Detective Department Joint Commissioner T Prabhakar Rao said in November, a complaint was received by the cyber crime police in which the complainant, a retired assistant sub-inspector, stated that one Aman Varma had called him and said he has sanctioned Rs 18.12 lakh towards the insurance policy the complainant subscribed earlier with Reliance Company.
The caller told the complainant that he has to become an agent of Indian Value Card, by paying Rs 1.42 lakh to claim his insurance money. Later, three others called him and convinced him to deposit Rs 1.25 lakh, Rs 99,000, Rs 4.48 lakh in various instalments in the bank accounts provided.
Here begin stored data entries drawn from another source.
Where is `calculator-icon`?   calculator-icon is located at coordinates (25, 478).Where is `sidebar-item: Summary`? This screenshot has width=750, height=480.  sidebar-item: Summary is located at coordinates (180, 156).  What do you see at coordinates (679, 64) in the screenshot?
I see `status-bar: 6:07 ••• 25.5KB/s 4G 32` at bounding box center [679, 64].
After depositing over Rs 8 lakh, the complainant realised that he got cheated and approached the police, said the Joint
Commissioner.
Explaining the modus operandi of the gang, the officer said the absconding accused Prashant Arora, Deepak Arora, Rahul Vimani, Gyaneswar, Smarth Gupta and Piyush, started 10 companies to execute their fraud.
They recruited 200 telecallers and trained them to call and convince the customers to buy coupons of the spurious companies, in order to help the customers claim the money sanctioned in insurance policies. For this, the gang opened 45 bank accounts across the country using fictitious identities, the officer said.
“The teams could manage to freeze Rs 1.5 crore from the accounts in which the accused has deposited money, several victims are yet to be identified,” he said, adding that the prime accused had connected their mobile phones with the CCTV cameras installed on their office premises and learnt about the police raid, and gave a skip.
The police have seized Rs7.3 lakh cash, three laptops, 11 hard disks, 37 mobile phones, four debit cards, one pan card besides 11 registers from the office of the accused in Delhi.